--- start Entries provided ---
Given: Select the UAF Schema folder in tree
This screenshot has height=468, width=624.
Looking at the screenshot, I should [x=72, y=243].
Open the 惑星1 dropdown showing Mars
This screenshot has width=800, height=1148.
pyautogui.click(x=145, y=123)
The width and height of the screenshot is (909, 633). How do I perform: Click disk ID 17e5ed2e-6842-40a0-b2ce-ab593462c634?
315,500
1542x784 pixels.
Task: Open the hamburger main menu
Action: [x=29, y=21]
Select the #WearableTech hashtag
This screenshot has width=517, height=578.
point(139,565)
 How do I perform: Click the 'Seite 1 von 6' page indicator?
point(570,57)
--- end Entries provided ---
--- start Entries provided ---
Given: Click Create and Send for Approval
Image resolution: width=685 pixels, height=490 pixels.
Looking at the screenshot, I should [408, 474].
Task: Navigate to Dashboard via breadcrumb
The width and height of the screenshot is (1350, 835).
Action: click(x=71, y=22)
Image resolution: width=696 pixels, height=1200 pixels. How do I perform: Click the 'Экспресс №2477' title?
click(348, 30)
--- end Entries provided ---
Task
Render everything in the material from the line containing "Task: Navigate to Dashboard via breadcrumb" down to the line containing "click(348, 30)" as a Markdown table with the columns Row and Material line. Number each line in Row and leave out any blank lines.

Reply
| Row | Material line |
|---|---|
| 1 | Task: Navigate to Dashboard via breadcrumb |
| 2 | The width and height of the screenshot is (1350, 835). |
| 3 | Action: click(x=71, y=22) |
| 4 | Image resolution: width=696 pixels, height=1200 pixels. How do I perform: Click the 'Экспресс №2477' title? |
| 5 | click(348, 30) |